## [Goal of the exercise]
The records below are to be reproduced exactly, with every picture left out.

=== Section Start ===

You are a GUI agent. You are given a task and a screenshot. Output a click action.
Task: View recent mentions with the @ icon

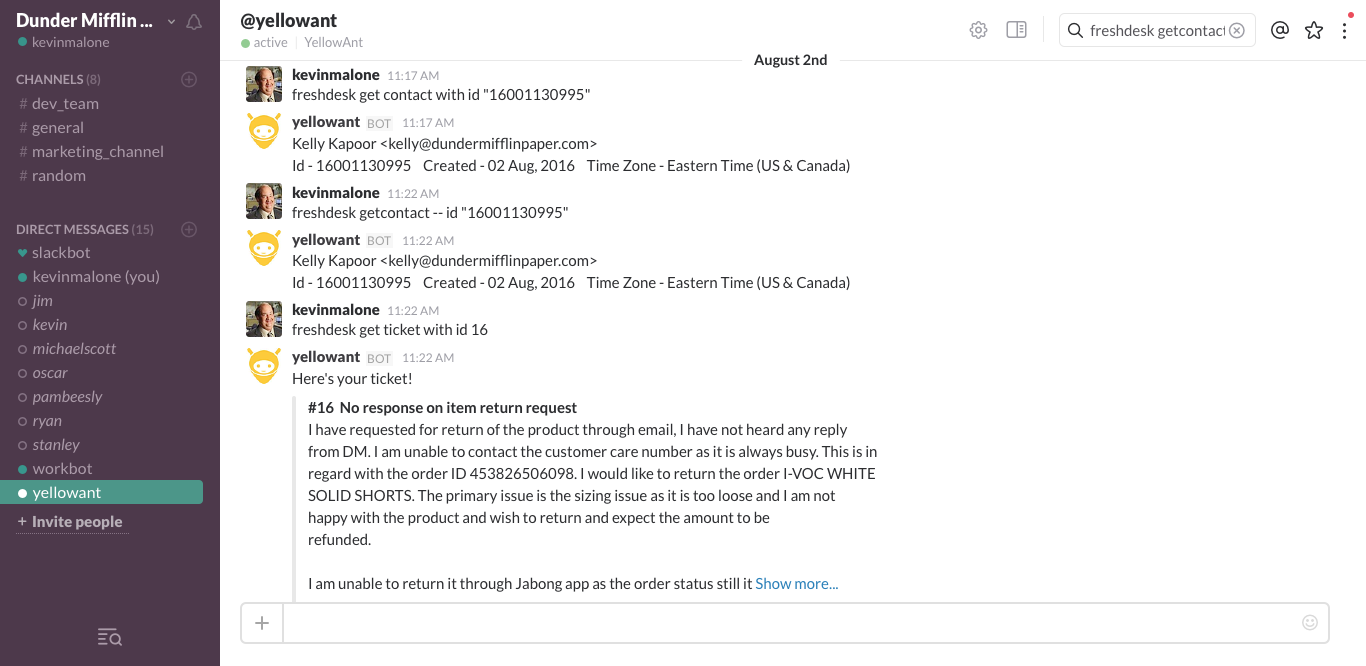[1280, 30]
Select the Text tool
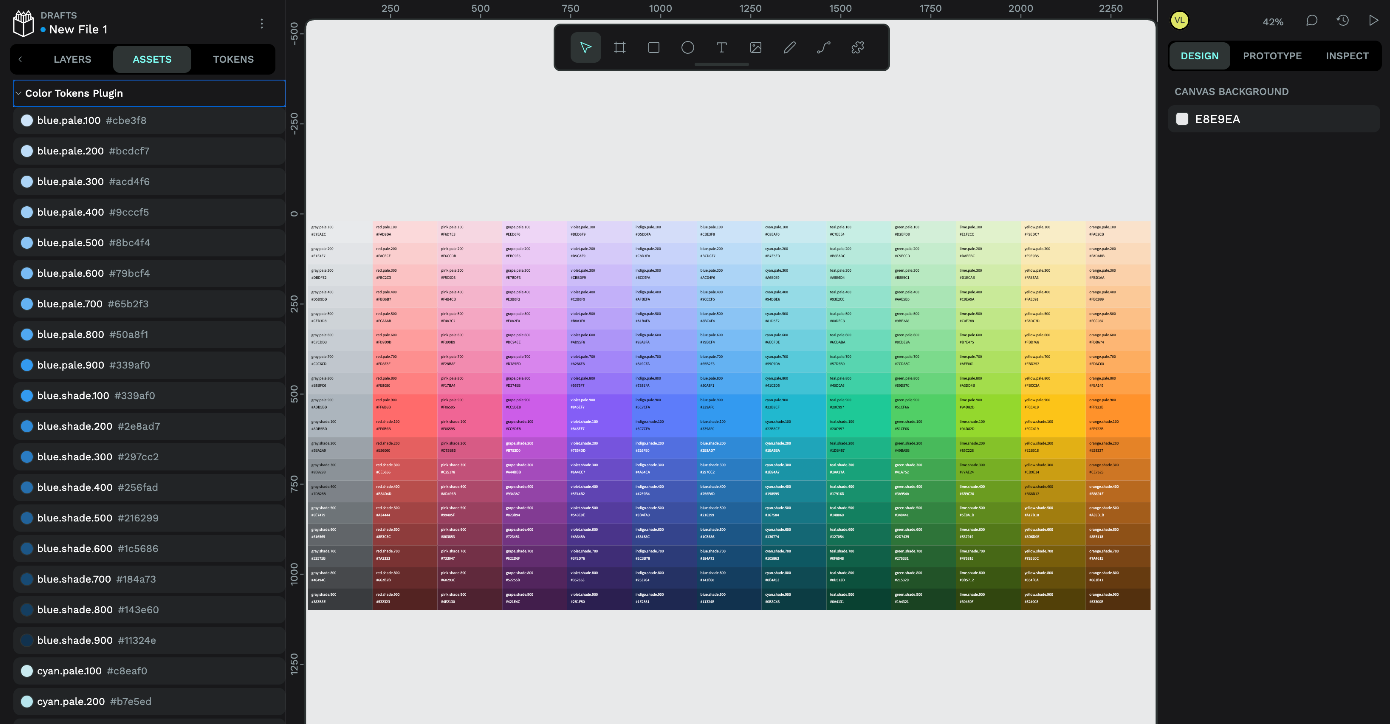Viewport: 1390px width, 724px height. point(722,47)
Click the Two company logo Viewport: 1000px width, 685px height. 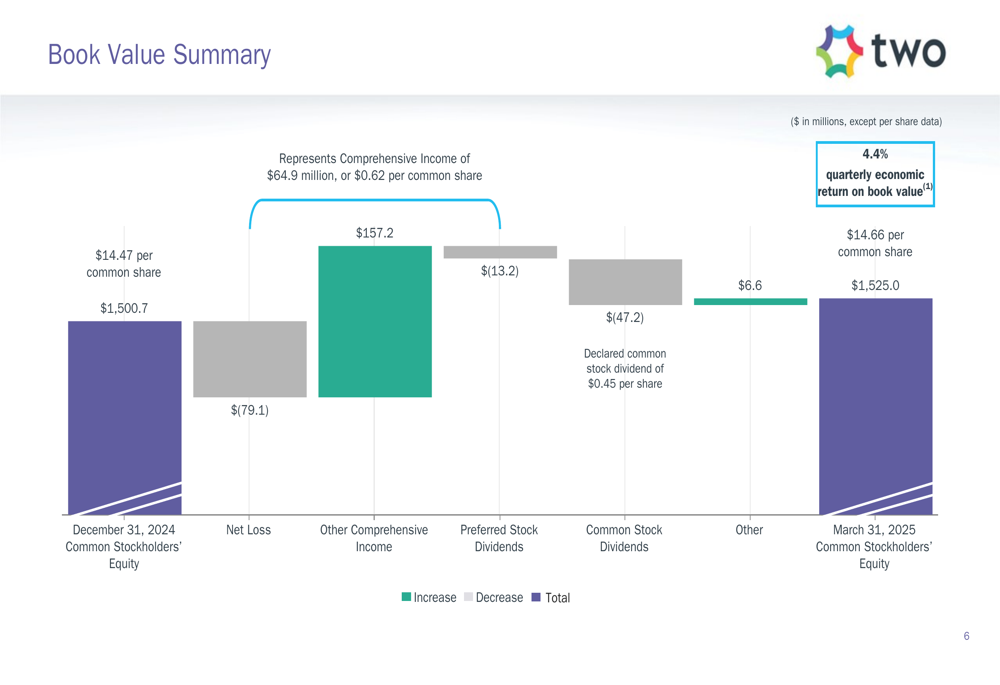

=== Section End ===

## [Task solution]
You are a GUI agent. You are given a task and a screenshot. Output a click action.
Task: View recent mentions with the @ icon

[1280, 30]
Select the Text tool
Viewport: 1390px width, 724px height. point(722,47)
Click the Two company logo Viewport: 1000px width, 685px height. 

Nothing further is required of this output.